- _BRIEF_:
Copy out only the span from the line with "Viewport: 713px width, 395px height." to the end of the data, both ends kept, word for word.

----

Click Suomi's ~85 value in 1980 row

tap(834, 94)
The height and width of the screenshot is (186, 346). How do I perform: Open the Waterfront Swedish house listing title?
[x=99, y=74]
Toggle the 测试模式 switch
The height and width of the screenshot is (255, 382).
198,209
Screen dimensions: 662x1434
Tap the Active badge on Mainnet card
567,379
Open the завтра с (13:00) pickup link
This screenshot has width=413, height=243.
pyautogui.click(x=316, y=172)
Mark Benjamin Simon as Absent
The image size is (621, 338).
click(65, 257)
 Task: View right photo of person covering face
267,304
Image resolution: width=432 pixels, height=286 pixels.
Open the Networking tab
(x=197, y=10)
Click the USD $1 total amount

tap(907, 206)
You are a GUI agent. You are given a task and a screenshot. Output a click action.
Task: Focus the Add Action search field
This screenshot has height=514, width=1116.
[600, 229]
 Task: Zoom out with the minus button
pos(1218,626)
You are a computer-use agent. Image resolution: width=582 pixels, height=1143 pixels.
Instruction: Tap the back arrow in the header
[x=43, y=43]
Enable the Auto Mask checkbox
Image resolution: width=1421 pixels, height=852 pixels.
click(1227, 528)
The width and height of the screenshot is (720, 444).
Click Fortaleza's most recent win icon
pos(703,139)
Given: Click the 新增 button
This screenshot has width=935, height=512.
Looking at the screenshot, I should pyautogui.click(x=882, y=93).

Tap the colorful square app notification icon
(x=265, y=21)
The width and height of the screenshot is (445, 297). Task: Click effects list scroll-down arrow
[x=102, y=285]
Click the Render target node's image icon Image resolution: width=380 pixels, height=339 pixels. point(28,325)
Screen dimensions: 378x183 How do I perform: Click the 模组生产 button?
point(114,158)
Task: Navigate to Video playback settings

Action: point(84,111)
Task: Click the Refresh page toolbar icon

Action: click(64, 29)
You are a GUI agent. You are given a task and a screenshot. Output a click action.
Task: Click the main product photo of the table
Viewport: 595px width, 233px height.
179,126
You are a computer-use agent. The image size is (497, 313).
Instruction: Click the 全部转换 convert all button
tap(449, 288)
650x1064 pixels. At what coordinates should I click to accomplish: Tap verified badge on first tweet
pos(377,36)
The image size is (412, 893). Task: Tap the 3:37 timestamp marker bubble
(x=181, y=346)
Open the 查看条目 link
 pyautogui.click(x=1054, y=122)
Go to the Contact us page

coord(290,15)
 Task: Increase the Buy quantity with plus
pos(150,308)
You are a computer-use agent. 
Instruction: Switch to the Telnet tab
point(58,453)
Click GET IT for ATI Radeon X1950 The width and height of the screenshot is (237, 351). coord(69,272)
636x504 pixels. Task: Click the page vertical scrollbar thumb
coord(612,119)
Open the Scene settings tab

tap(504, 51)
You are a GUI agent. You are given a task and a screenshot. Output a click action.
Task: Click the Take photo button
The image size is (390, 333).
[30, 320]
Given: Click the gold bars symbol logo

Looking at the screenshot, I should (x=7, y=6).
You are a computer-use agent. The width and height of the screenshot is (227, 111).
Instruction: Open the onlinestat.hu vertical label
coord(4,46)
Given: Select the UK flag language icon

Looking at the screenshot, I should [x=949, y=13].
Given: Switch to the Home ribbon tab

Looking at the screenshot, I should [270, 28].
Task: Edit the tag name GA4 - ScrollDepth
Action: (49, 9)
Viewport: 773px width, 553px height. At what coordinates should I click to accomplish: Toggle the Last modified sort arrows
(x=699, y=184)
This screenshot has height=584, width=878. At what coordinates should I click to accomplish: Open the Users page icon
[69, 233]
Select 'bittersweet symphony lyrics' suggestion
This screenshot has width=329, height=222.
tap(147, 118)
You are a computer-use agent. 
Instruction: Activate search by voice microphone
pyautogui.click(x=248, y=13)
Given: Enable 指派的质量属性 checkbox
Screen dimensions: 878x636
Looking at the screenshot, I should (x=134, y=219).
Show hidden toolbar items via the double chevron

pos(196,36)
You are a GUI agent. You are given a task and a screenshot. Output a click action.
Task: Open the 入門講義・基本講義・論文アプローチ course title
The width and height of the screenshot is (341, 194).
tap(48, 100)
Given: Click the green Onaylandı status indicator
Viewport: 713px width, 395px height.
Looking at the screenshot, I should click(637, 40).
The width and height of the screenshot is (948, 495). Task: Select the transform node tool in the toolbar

----

- _WRITTEN ANSWER_:
Viewport: 713px width, 395px height.
Looking at the screenshot, I should click(637, 40).
The width and height of the screenshot is (948, 495). Task: Select the transform node tool in the toolbar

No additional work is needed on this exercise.